-------- TEXTO DEL DOCUMENTO --------

El levirato era una norma mosaica difícil de entender desde nuestra sensibilidad contemporánea. El sentido de pertenencia al clan familiar era tan fuerte en Israel, que un cuñado tenía que dar un hijo a la viuda del propio hermano, si éste moría sin dejar descendencia. El hijo nacido de esa unión habría de tomar el nombre del difunto, garantizando así una descendencia a la familia. Esta norma, todavía practicada en entornos ultra ortodoxos en Israel, da a los saduceos la ocasión de poner en dificultad a Jesús.
La ocasión nace de una discusión entre Jesús y los
saduceos. (¡Dichosas discusiones en las que, hoy como entonces, se trata de
engolar la voz para escuchar el propio ego mientras se habla y se presume de
cultura, sin implicarse realmente en lo que se discute!)
Los saduceos, a diferencia de los fariseos,
representaban el ala aristocrática y conservadora de Israel; consideraban la
doctrina de la resurrección de los muertos una inútil añadidura a la doctrina
de Moisés, que había crecido lentamente en la reflexión del pueblo y había sido
formulada definitivamente sólo en tiempo de la revuelta de los Macabeos, de la
que se habla en la primera lectura.

-------- MATERIAL PROPORCIONADO --------

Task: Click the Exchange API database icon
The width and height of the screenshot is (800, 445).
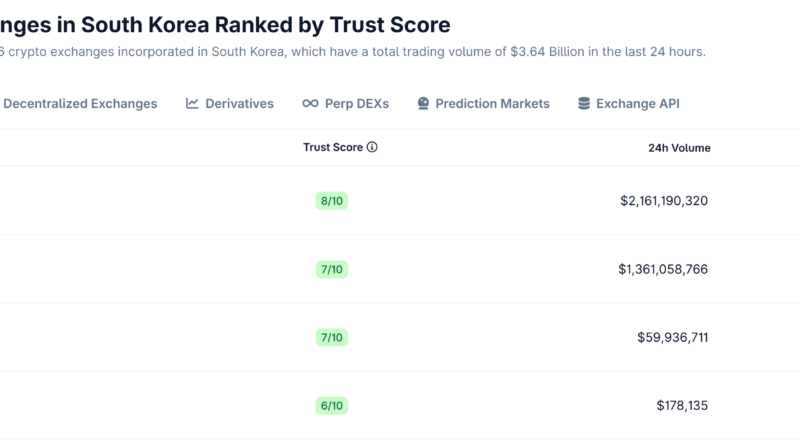Action: tap(584, 103)
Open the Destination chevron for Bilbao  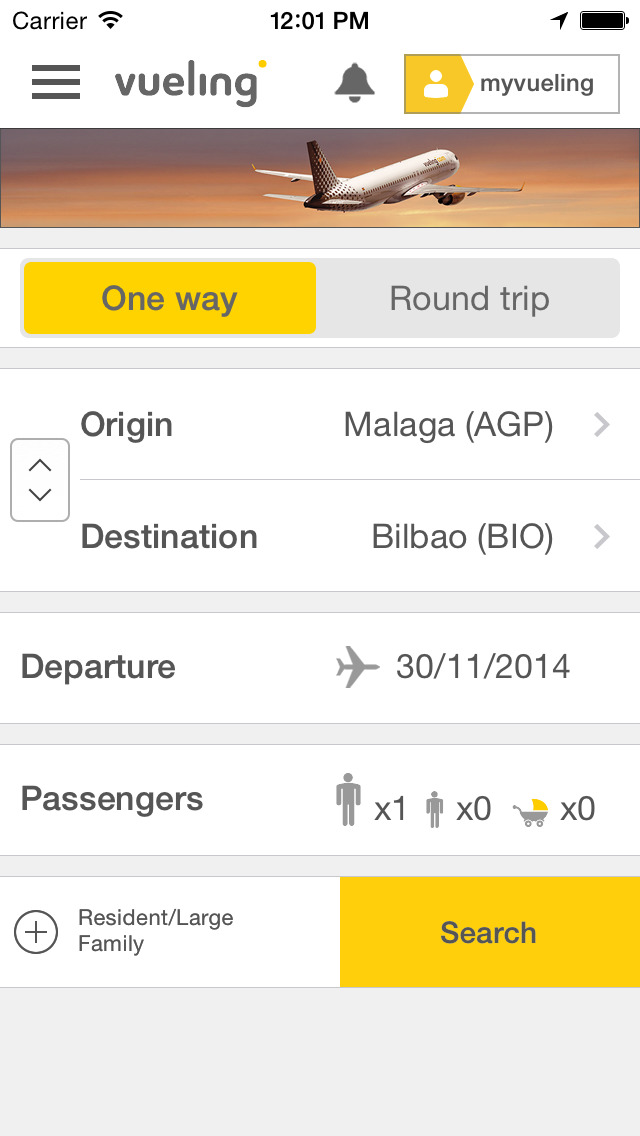pos(602,537)
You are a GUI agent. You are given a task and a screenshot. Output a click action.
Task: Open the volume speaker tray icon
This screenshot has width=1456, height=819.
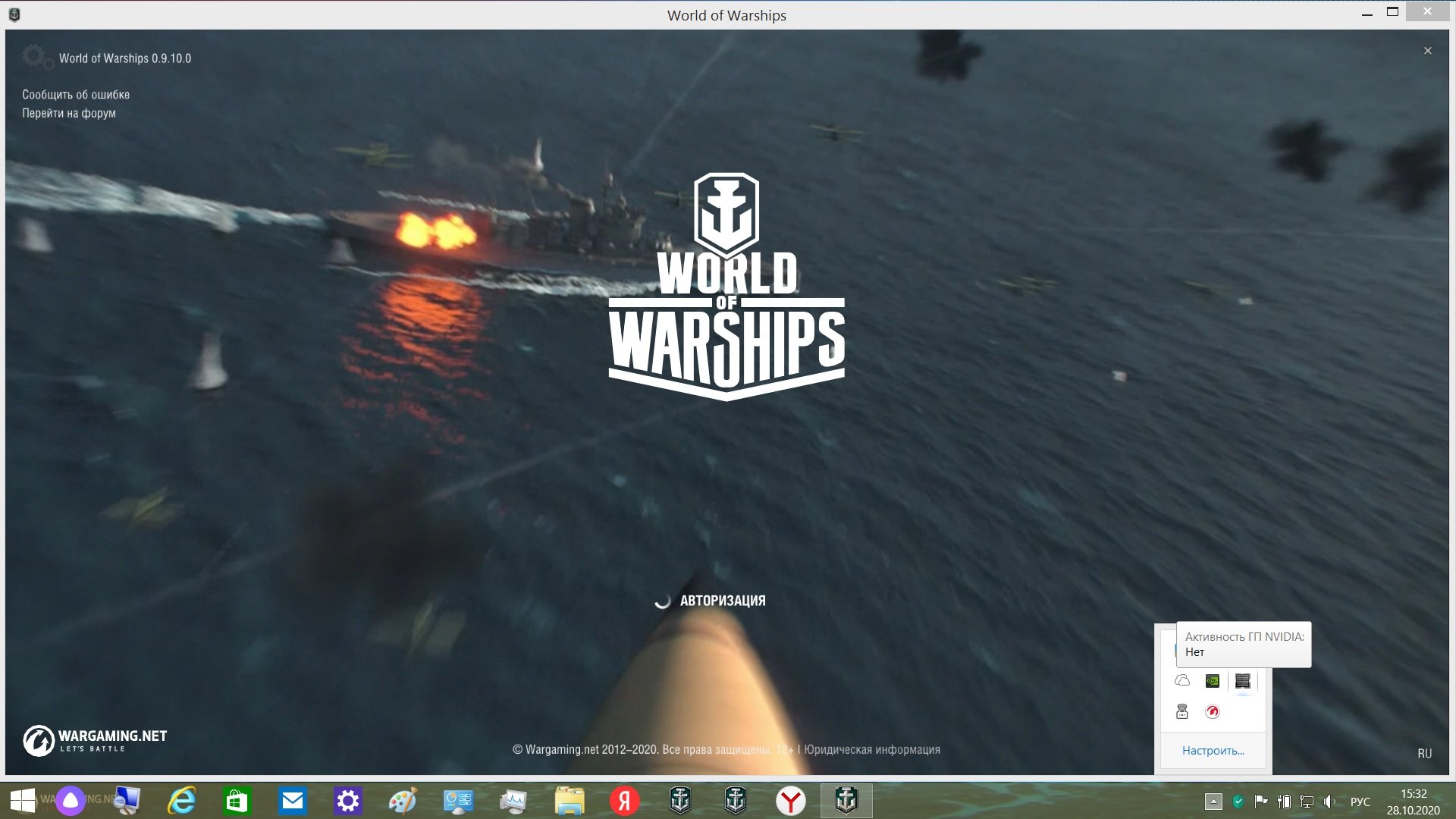(x=1329, y=802)
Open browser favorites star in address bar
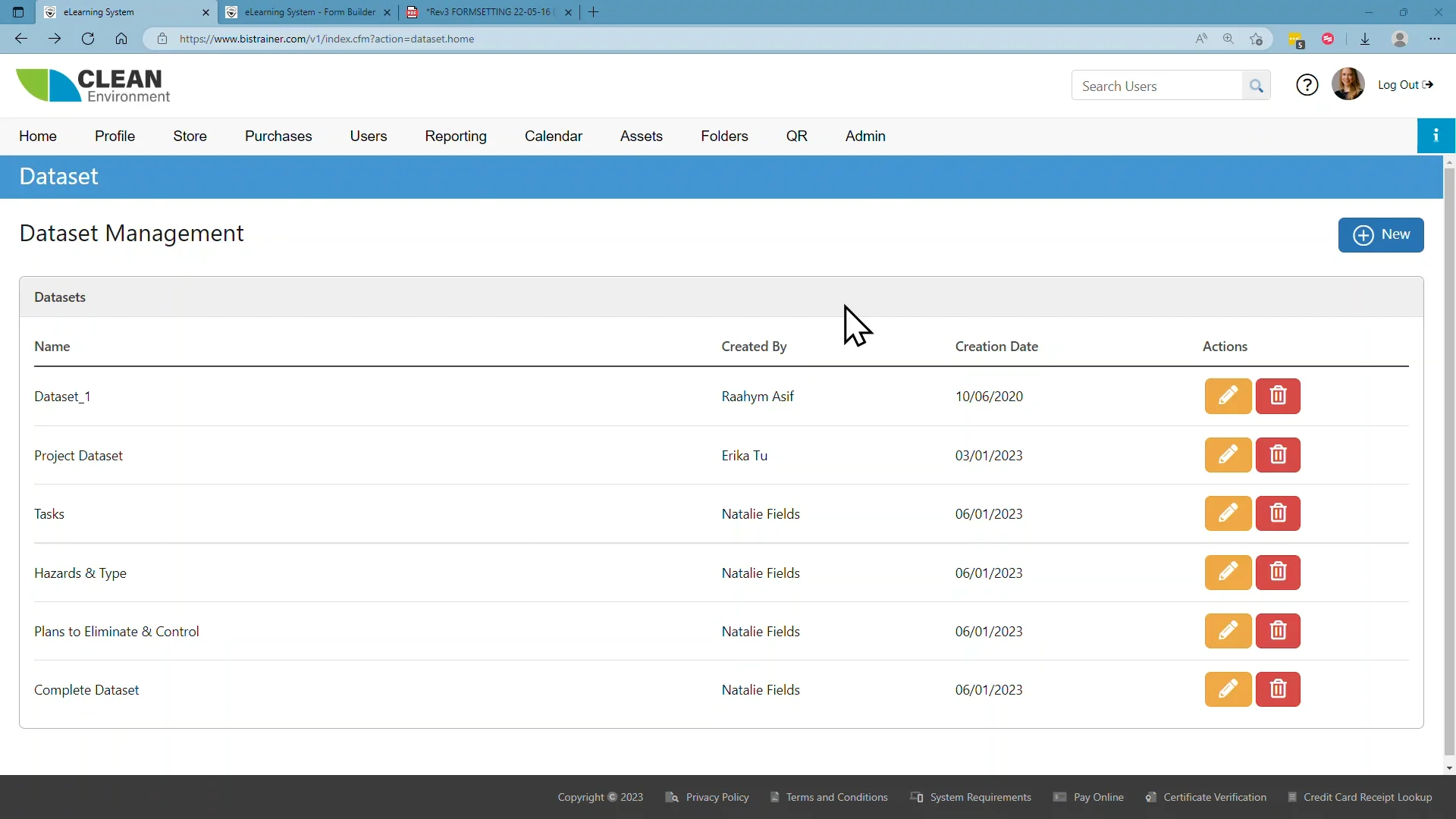 pyautogui.click(x=1257, y=39)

--------

INSTRUCCIONES DE TRABAJO >>
**A)** Responde estas preguntas sobre el texto sobre el levirato:
(i) ¿Qué nombre debía tomar el hijo nacido de la unión entre el cuñado y la viuda?
(ii) ¿Qué ala de Israel representaban los saduceos?
(iii) ¿En tiempo de qué revuelta se formuló definitivamente la doctrina de la resurrección de los muertos?
**B)** Reproduce, por favor, el fragmento del texto sobre el levirato que comienza con las palabras "La ocasión nace" y termina con "la primera lectura.".
Los datos no son necesarios.

SOLUCIONES A CONTINUACIÓN >>
**A)**
(i) El nombre del difunto.
(ii) El ala aristocrática y conservadora.
(iii) La revuelta de los Macabeos.

**B)**
La ocasión nace de una discusión entre Jesús y los
saduceos. (¡Dichosas discusiones en las que, hoy como entonces, se trata de
engolar la voz para escuchar el propio ego mientras se habla y se presume de
cultura, sin implicarse realmente en lo que se discute!)
Los saduceos, a diferencia de los fariseos,
representaban el ala aristocrática y conservadora de Israel; consideraban la
doctrina de la resurrección de los muertos una inútil añadidura a la doctrina
de Moisés, que había crecido lentamente en la reflexión del pueblo y había sido
formulada definitivamente sólo en tiempo de la revuelta de los Macabeos, de la
que se habla en la primera lectura.